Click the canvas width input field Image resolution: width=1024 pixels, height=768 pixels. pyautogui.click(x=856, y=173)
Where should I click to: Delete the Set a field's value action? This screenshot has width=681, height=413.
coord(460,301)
---
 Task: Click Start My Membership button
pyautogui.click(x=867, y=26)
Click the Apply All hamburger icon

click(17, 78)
---
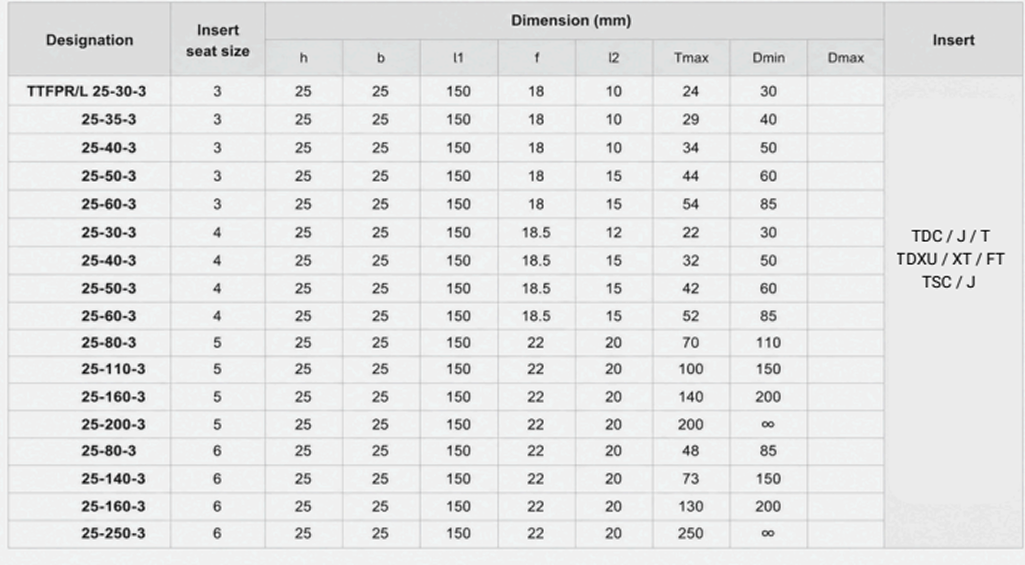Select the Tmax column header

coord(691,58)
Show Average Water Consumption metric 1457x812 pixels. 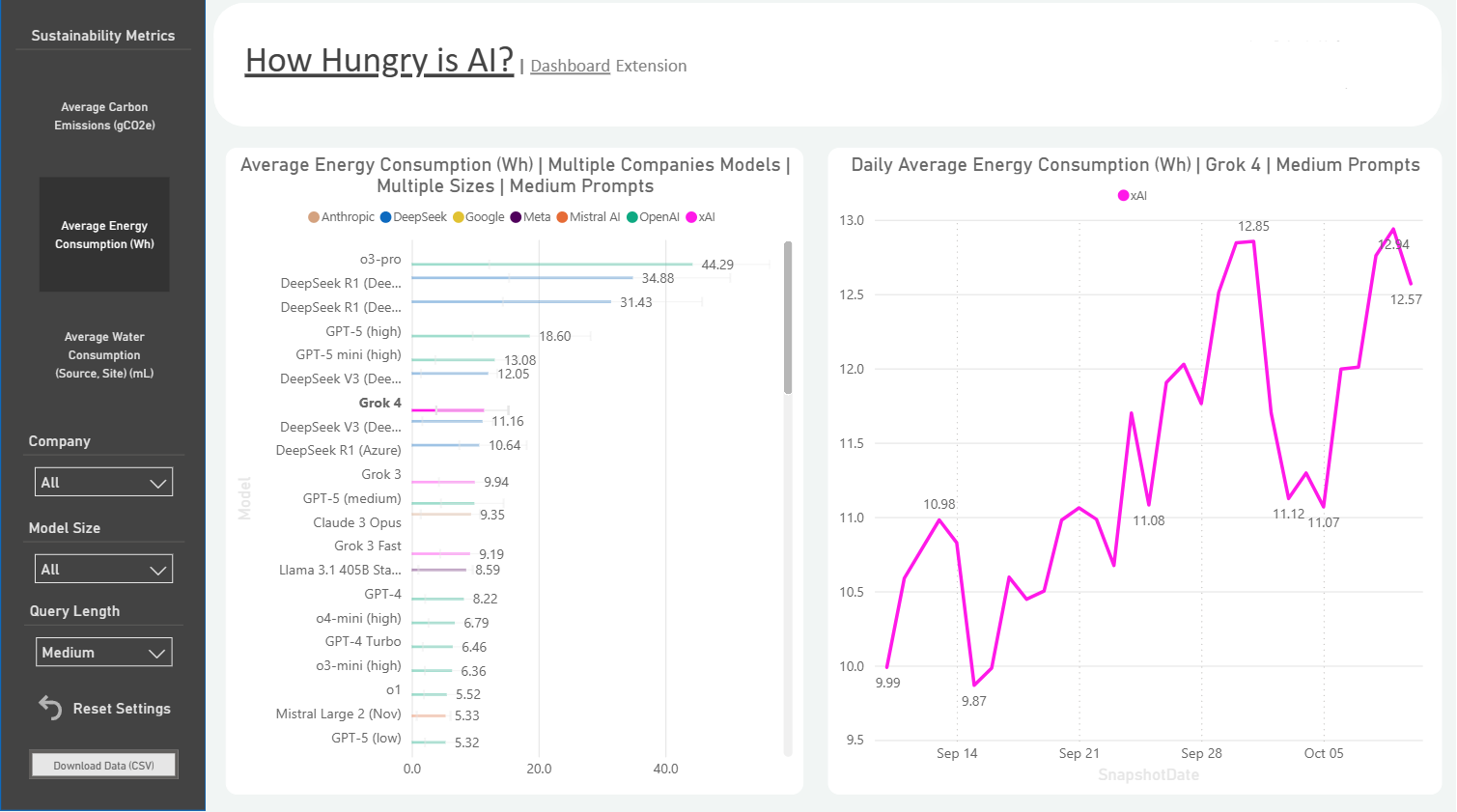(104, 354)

INSTRUCTIONS FOR THE TASK:
Can you arrange the data starting at the line containing "Where should I" and ending at the line containing "coord(460,301)" as a two-column CSV with the headers instruction and location, putting each text under instruction and its answer under location, both as quoted fields with line breaks replaced by spaces?

COMPLETED EXERCISE:
instruction,location
"Where should I click to: Delete the Set a field's value action? This screenshot has width=681, height=413.","coord(460,301)"